> WORKING DATA
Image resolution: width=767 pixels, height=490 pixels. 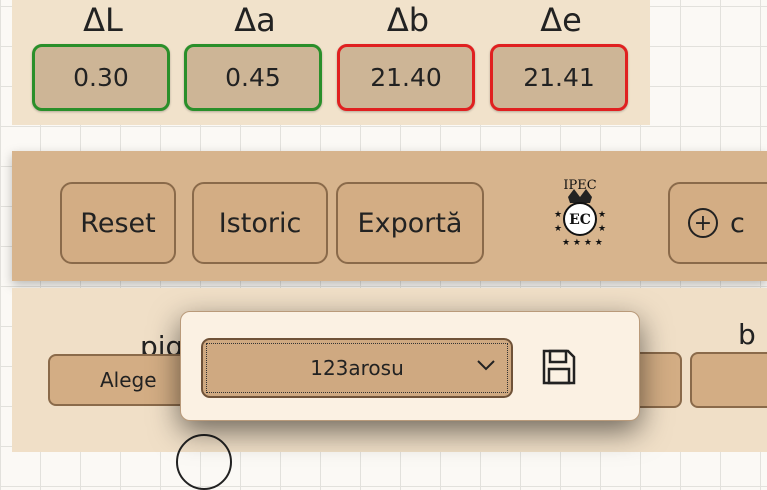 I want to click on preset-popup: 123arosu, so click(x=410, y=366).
---
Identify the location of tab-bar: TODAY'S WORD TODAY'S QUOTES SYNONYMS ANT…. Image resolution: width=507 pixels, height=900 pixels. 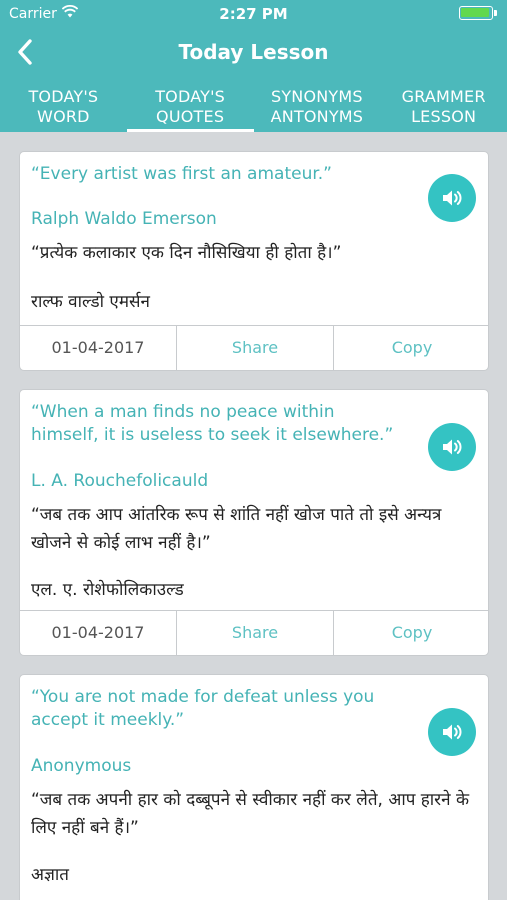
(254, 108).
--
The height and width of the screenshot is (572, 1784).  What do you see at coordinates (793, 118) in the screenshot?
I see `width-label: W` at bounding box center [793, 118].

> DIRECTIONS
Rewrite the lines from the one containing "The height and" through the one containing "center [793, 118].", with "height and width" changed to "size" and nothing else altered.

> ANSWER TO THIS EXERCISE
The size of the screenshot is (572, 1784).  What do you see at coordinates (793, 118) in the screenshot?
I see `width-label: W` at bounding box center [793, 118].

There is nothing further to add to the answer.